Many clients don't need more code. They need clarity about their product strategy. By starting with POC and MVP workshops, we provide that clarity.
Real Example: E-commerce Platform
A client wanted to build an e-commerce platform with these features:
- Multi-vendor marketplace
- AI product recommendations
- Cryptocurrency payments
- Social media integration
- Advanced analytics dashboard
- Mobile app
Full estimate: $250k+
Instead, we did a $8k POC that focused on the core question: "Can we build a marketplace that vendors actually want to use?"
The POC revealed that vendors didn't want another marketplace. They wanted better tools to manage their existing sales channels.
We pivoted to build a $30k MVP that solved the real problem. The client saved $200k+ and got a product that actually worked.
The Process in Practice
Here's how I handle large backlogs:
- Review the backlog and give a rough estimate
- Explain why fixed price won't work for the full scope
- Propose POC to test the core concept ($5k-$15k)
- Run workshops to define MVP if POC succeeds
- Build MVP with clear scope and timeline
- Iterate based on user feedback
Why This Works
This approach works because:
- Clients spend less money upfront
- We build the right thing, not everything
- Risk is spread across multiple phases
- Everyone learns what actually works
Common Pushback
Some clients say: "But I need all these features!"
My response: "You think you need all these features. But until we test the core concept with real users, we don't know which features actually matter."

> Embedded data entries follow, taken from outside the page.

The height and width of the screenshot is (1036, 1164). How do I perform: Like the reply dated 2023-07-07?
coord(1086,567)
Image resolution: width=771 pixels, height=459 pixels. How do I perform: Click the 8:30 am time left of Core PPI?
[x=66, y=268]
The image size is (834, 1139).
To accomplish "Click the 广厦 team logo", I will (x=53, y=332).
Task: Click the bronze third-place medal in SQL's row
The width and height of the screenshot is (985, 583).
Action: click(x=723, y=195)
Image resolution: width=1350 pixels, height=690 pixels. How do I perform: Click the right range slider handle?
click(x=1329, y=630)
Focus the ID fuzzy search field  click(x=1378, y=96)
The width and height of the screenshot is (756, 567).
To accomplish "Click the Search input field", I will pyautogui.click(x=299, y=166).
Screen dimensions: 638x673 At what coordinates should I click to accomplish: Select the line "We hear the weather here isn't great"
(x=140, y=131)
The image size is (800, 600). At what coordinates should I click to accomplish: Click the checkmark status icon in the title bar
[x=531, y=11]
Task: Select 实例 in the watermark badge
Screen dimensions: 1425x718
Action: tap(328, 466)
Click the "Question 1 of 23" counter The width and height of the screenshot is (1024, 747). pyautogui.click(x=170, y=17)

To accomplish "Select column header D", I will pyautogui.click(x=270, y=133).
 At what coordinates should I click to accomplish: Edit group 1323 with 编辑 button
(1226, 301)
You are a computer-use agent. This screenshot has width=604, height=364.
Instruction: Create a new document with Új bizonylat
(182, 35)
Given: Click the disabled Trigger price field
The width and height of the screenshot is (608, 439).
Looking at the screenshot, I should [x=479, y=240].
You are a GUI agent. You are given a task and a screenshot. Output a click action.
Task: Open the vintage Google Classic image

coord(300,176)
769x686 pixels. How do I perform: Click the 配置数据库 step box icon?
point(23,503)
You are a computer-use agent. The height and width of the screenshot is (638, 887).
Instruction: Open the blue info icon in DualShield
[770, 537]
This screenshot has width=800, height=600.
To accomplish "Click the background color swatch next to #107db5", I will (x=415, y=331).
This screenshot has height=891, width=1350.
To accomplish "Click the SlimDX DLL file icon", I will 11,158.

Most clients understand this logic. Those who don't usually aren't good clients anyway.
The Bottom Line
A large product backlog is like a messy room. You don't clean it by buying more furniture. You clean it by figuring out what you actually need and getting rid of the rest.
POC and MVP help you figure out what you actually need. Everything else can wait.
What's the largest backlog you've ever seen? And how did you handle it?